Foreseeability of Injury Nor a Special Relationship Existed to Create a Duty in Secondary Exposure Case Supreme Court of North Dakota, January 14, 2016
The plaintiff contracted mesothelioma and sued various defendants for asbestos exposure allegedly sustained as a child. Kuettel performed industrial and commercial insulation contracting work; the plaintiff’s father worked for Kuettel from 1961-65 and again from 1974-79. Kuettel moved for summary judgment, arguing it had no duty to warn the plaintiff because there was no special relationship between it and the plaintiff, and because it did not manufacture any of the asbestos-containing products it supplied and installed. The district court granted the motion because there was no special relationship between the plaintiff and Kuettel. The supreme court affirmed.
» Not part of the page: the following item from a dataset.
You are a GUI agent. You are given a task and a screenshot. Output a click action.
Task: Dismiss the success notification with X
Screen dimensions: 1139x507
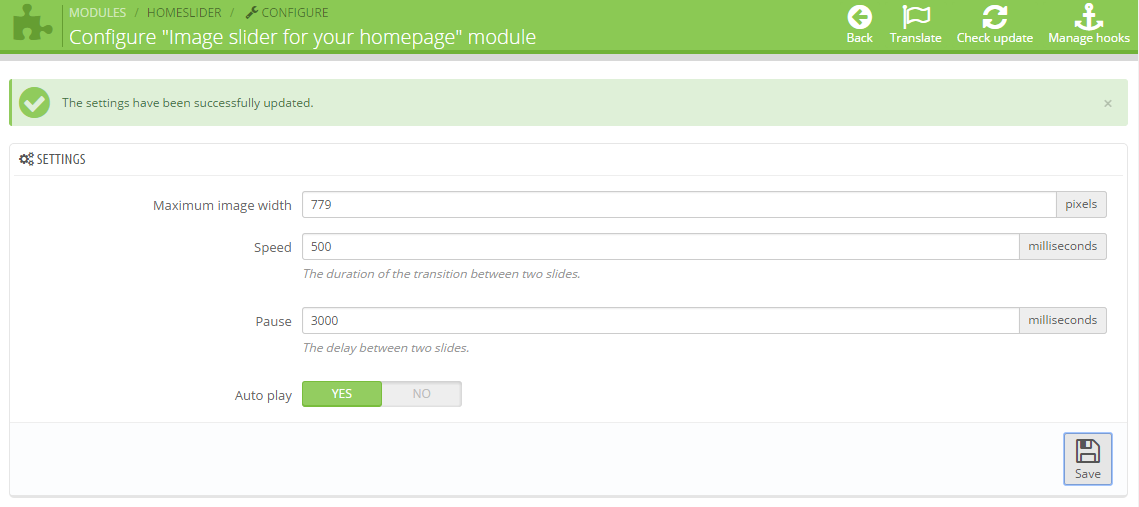coord(1107,103)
The plaintiff argued the court erred in granting the motion because it should have focused on the foreseeability of injury in its analysis of whether Kuettel owed a duty to the plaintiff. In deciding whether a duty was owed to a plaintiff in a secondary exposure case, courts focus on either the foreseeability of injury or the nature of the relationship between the parties. The plaintiff cited numerous cases holding a duty was owed to the plaintiff on the basis of foreseeability, which depended upon the employer’s knowledge of the risk that employees could carry asbestos home to cause injury to others. “Here, regardless of whether the focus is on foreseeability of injury, relationship of the parties or a combination of both, Palmer has not raised any genuine issues of material fact that would preclude summary judgment. The evidence submitted by Palmer fails to establish a special relationship between Kuettel and Palmer or Kuettel’s knowledge of the dangers of asbestos while Palmer’s father was employed by Kuettel.”